UN CAMBIAMENTO di abitudini impossibile per molti individui e popoli, mimetizzati da «stacanovisti» ma affetti dalla sindrome del workaholism e perciò pronti a qualsiasi cosa, anche al contagio, pur di mantenere la dipendenza. Nel Diritto alla pigrizia (1883) lo diceva Paul Lafargue, litigando con suo genero Marx, che il lavoro sfrenato è il più terribile flagello dell’essere umano.
Il libro di Marrone apre gli occhi sulla pigrizia sia come disposizione personale, nei temperamenti flemmatici, sia come conquista, quando è un modo di esistenza alternativo alle soverchierie del lavoro. In un’indagine a tutto tondo l’autore evidenzia gli aspetti somatici e passionali del pigro, che sono intersoggettivi: il muoversi lentamente e mollemente, il rimandare e differire, la calma, l’apatia, l’indolenza, la riluttanza. E include nella configurazione della pigrizia da un lato l’otium dei latini, l’aristocratico ritiro dal negotium pubblico per dedicarsi alle arti e alle scienze, condizione di felicità, dall’altro il buddhismo zen. «Seduto pacificamente senza far nulla, vien la primavera e l’erba cresce da sola» è l’haiku che meglio sintetizza questa filosofia della ripulitura mentale e del godimento attraverso l’abbandono della volontà di trasformazione del mondo e assecondando l’evento, il potenziale di situazione.

EPPURE «l’ozio è il padre di tutti i vizi». Manuali di buone maniere, proverbi, libri scolastici, catechismi, gazzette dei giornali mostrano fino a che punto la pigrizia è stata oggetto di disapprovazione morale, come inattività nella quale si langue e che sarebbe causa di disordine e di piaceri del corpo ardenti e nocivi. Inevitabile ricordare il trattamento riservato da Dante agli accidiosi, l’opposizione netta fra la cicala e la formica, il ritratto dell’accidia nell’Iconologia di Cesare Ripa, «donna vecchia, brutta, mal vestita e che tenghi la guancia poggiata sopra il sinistro mento». Chiaramente – nota Marrone – la triade lavoro/ozio/pigrizia non funziona nello stesso modo in culture diverse. Così per gli spagnoli il lavoro è peggio delle schiavitù, nelle fiabe russe è costante il nesso fra pigrizia e calore e di qui ai luoghi comuni dovuti al determinismo geografico è un passo: i più pigri sono i meridionali, i latinoamericani, mentre i popoli del Nord, in Europa come in America, sarebbero gran lavoratori, temprati da temperature rigide. In generale lo studio attento delle etimologie del termine «pigrizia» porta a galla una sovrabbondanza di connotazioni negative. In latino piger è una parola ottenuta in cavo da a-ergos, un privativo dell’azione operosa; in francese la paresse è apparentata alla paresi; nell’inglese lazy, dal germanico laisch, è presente la marca della stanchezza; il tedesco faul, dal germanico ful, significa anche «marcio», «puzzolente», «ammuffito», da cui l’antico inglese foul, che diventa fool; il portoghese preguiça viene dal latino pigere, lamentarsi, alla stregua del siciliano lagnusia, lagnanza, insofferenza verso l’agire, che in Sciascia (Occhio di capra) ha una piega positiva: «O santa lagnusìa, ‘un m’abbannunari / ca mancu spieru abbannunari a tia».

**Materiale fornito**.
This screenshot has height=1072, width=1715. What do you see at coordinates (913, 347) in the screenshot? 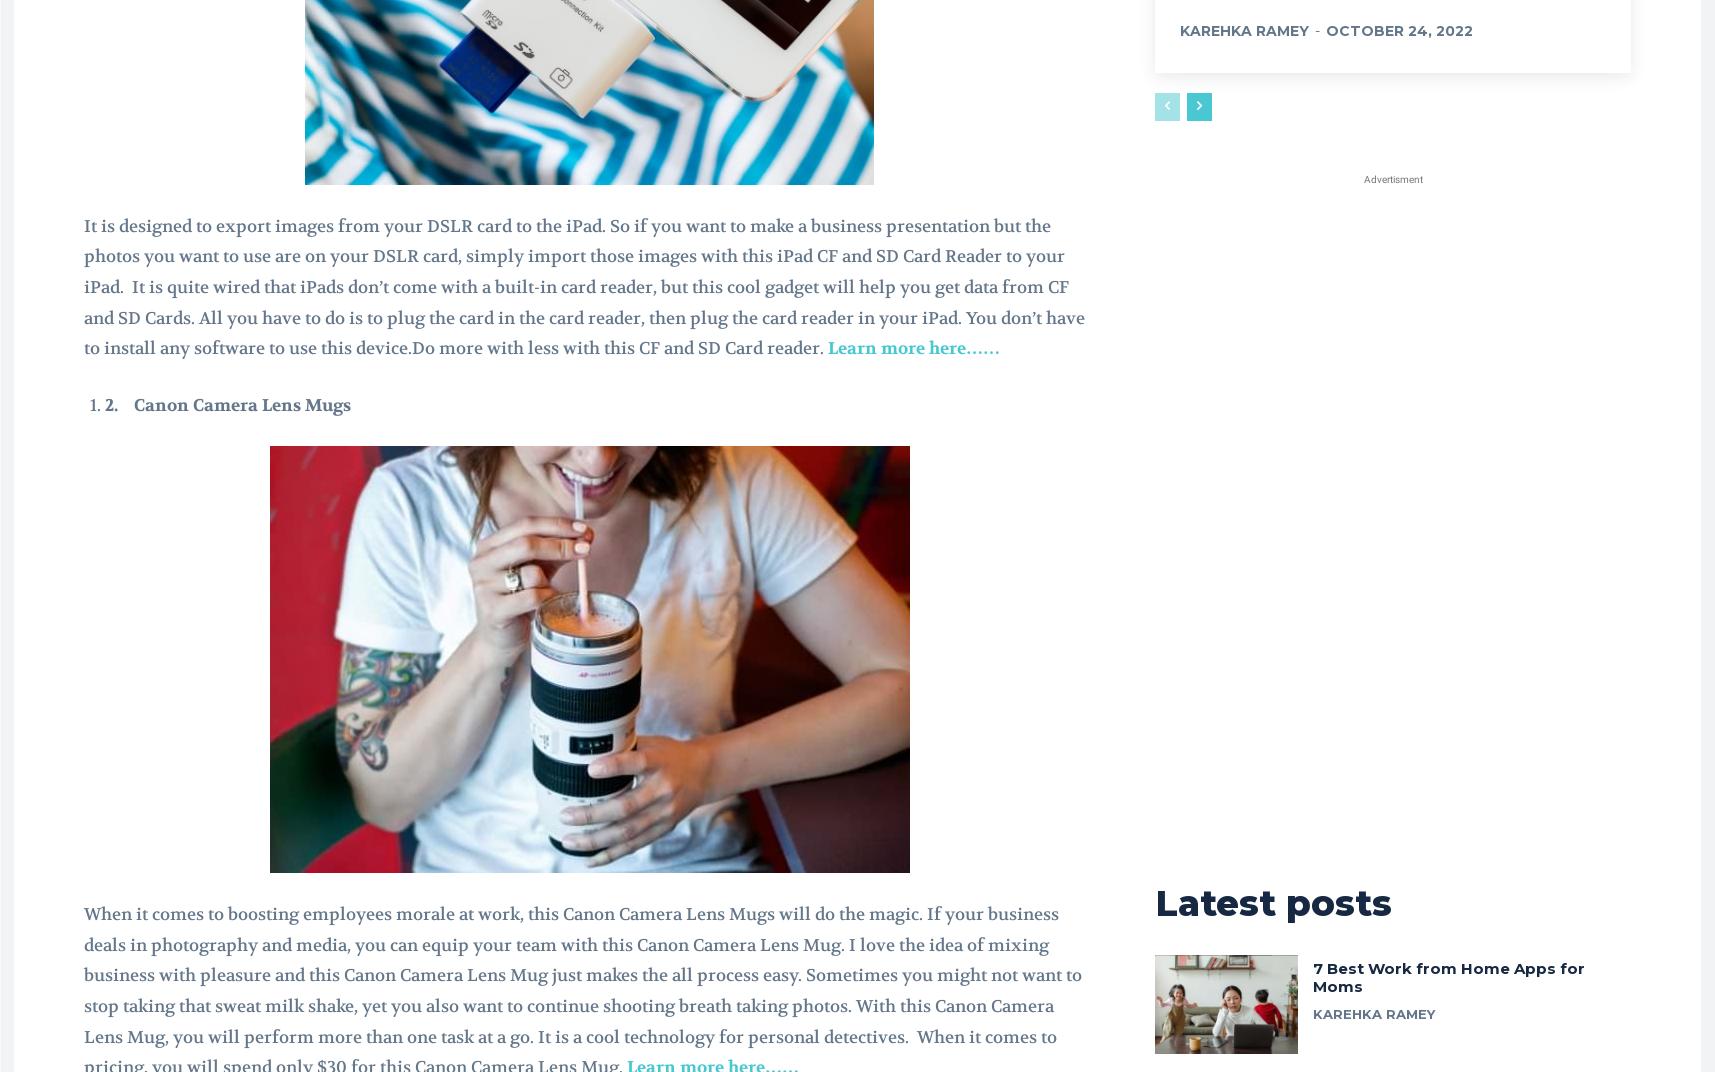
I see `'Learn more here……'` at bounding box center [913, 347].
==
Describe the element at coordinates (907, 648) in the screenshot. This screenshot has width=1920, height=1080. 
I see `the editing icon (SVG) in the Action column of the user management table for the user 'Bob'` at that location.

**Consegna**. Ricopia dal brano sulla pigrizia il passo che va da "UN CAMBIAMENTO di" fino a "flagello dell’essere umano.", quest'ultimo compreso. Il materiale proviene da una fonte diversa.

**Svolgimento**.
UN CAMBIAMENTO di abitudini impossibile per molti individui e popoli, mimetizzati da «stacanovisti» ma affetti dalla sindrome del workaholism e perciò pronti a qualsiasi cosa, anche al contagio, pur di mantenere la dipendenza. Nel Diritto alla pigrizia (1883) lo diceva Paul Lafargue, litigando con suo genero Marx, che il lavoro sfrenato è il più terribile flagello dell’essere umano.